**Exercise directions:** Once "Task: Collapse the" turns up in a line below, reproduce that line and those after it exactly, stopping after the line with "Image resolution: width=1270"; leave pictures out.

**Input data:**
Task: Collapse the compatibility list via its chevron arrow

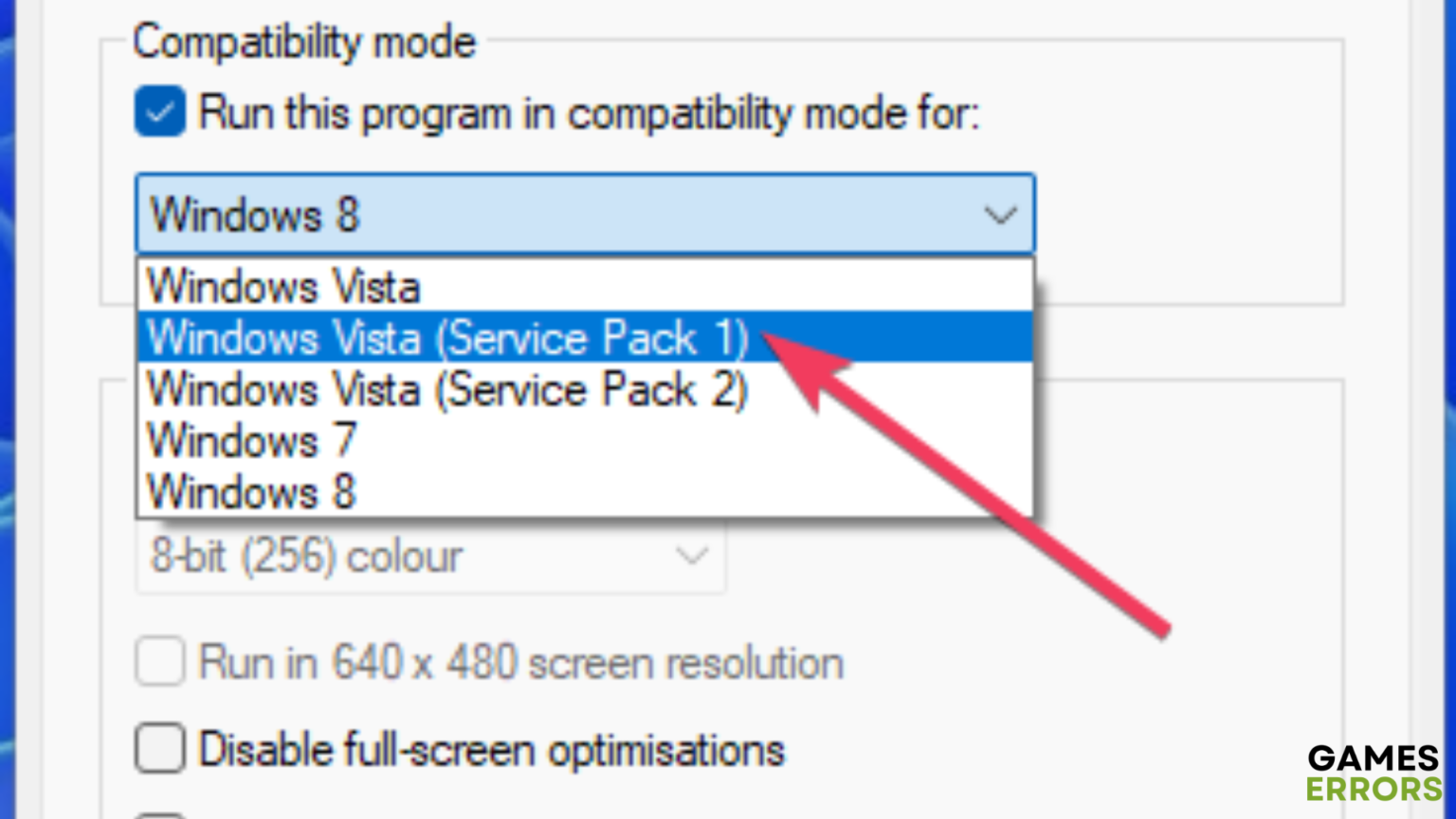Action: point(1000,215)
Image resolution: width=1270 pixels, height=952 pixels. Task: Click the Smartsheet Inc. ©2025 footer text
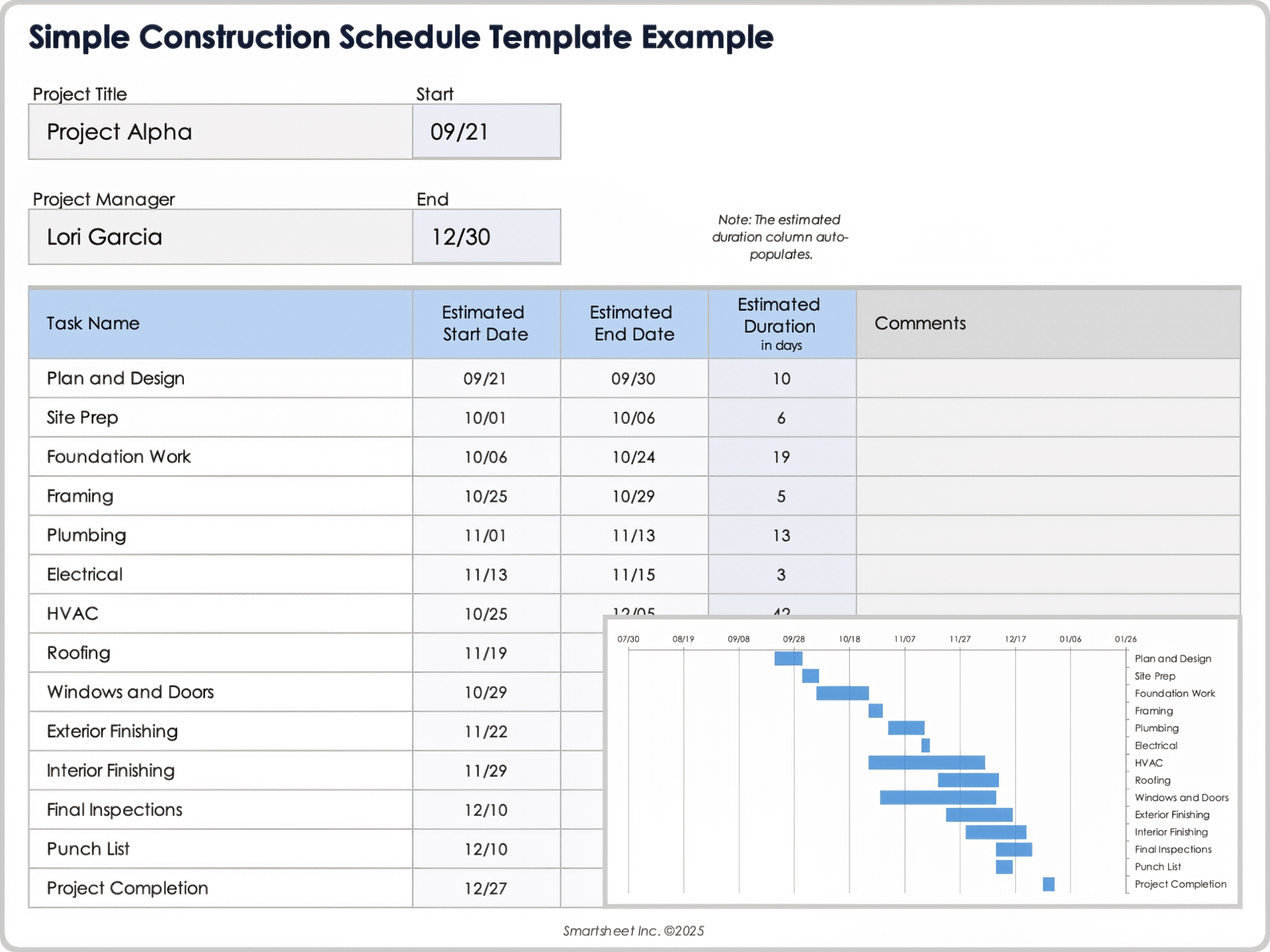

==

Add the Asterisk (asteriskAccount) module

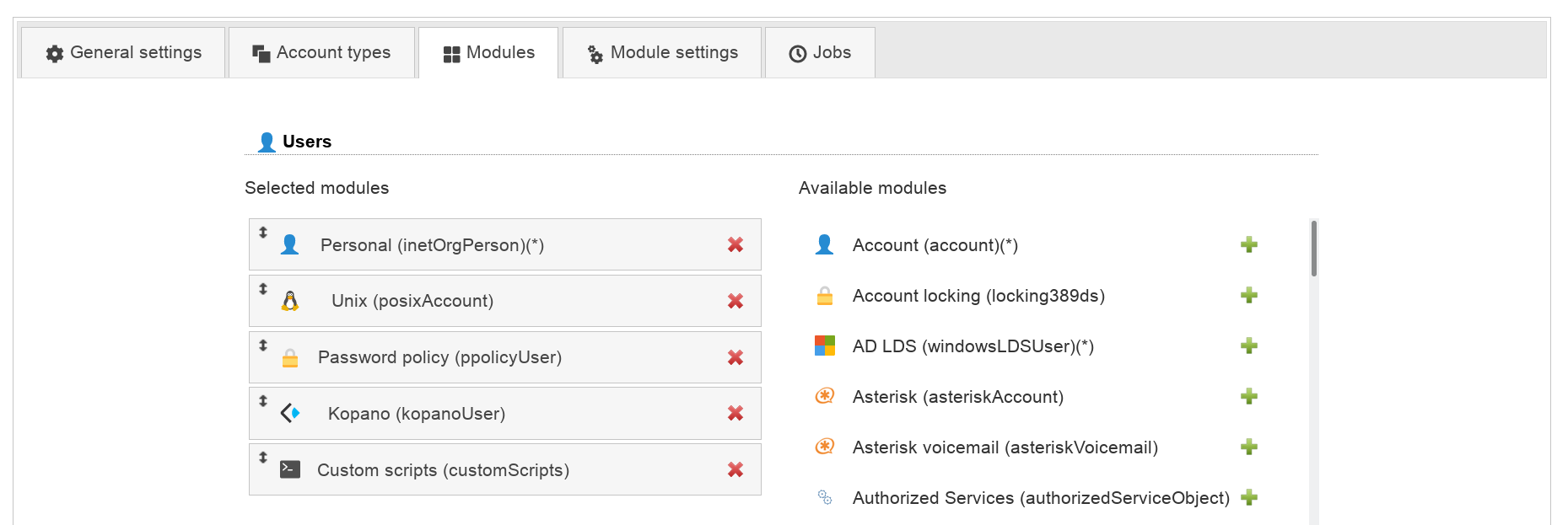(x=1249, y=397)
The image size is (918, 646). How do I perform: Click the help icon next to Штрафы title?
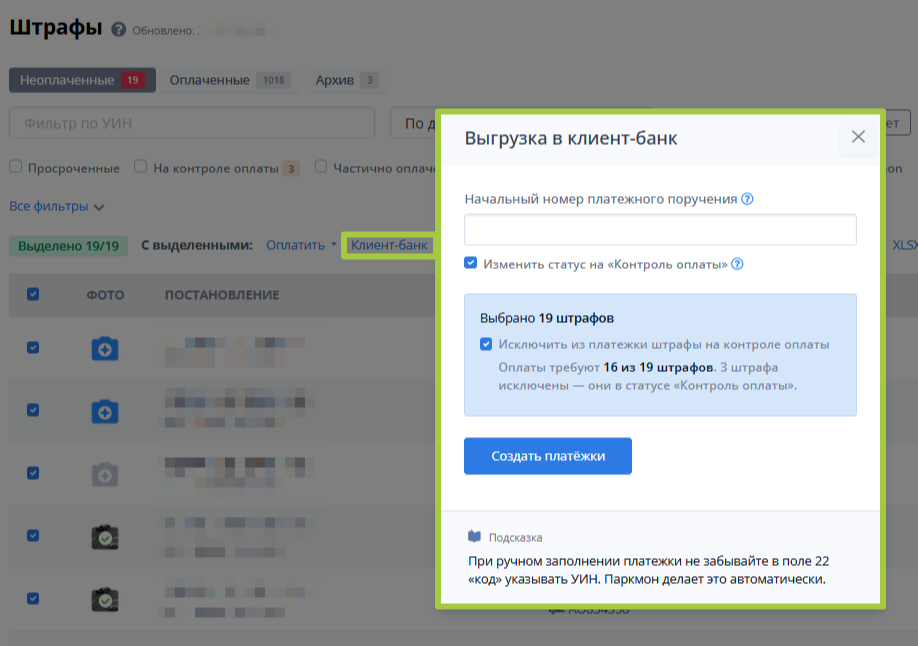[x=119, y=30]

==

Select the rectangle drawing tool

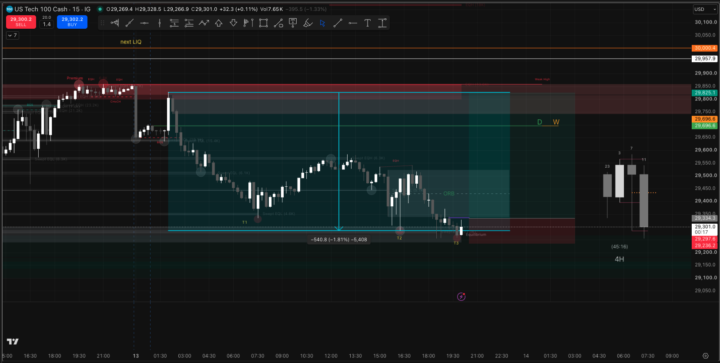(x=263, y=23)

**Task response:**
Task: Collapse the compatibility list via its chevron arrow

Action: point(1000,215)
Image resolution: width=1270 pixels, height=952 pixels. Task: Click the Smartsheet Inc. ©2025 footer text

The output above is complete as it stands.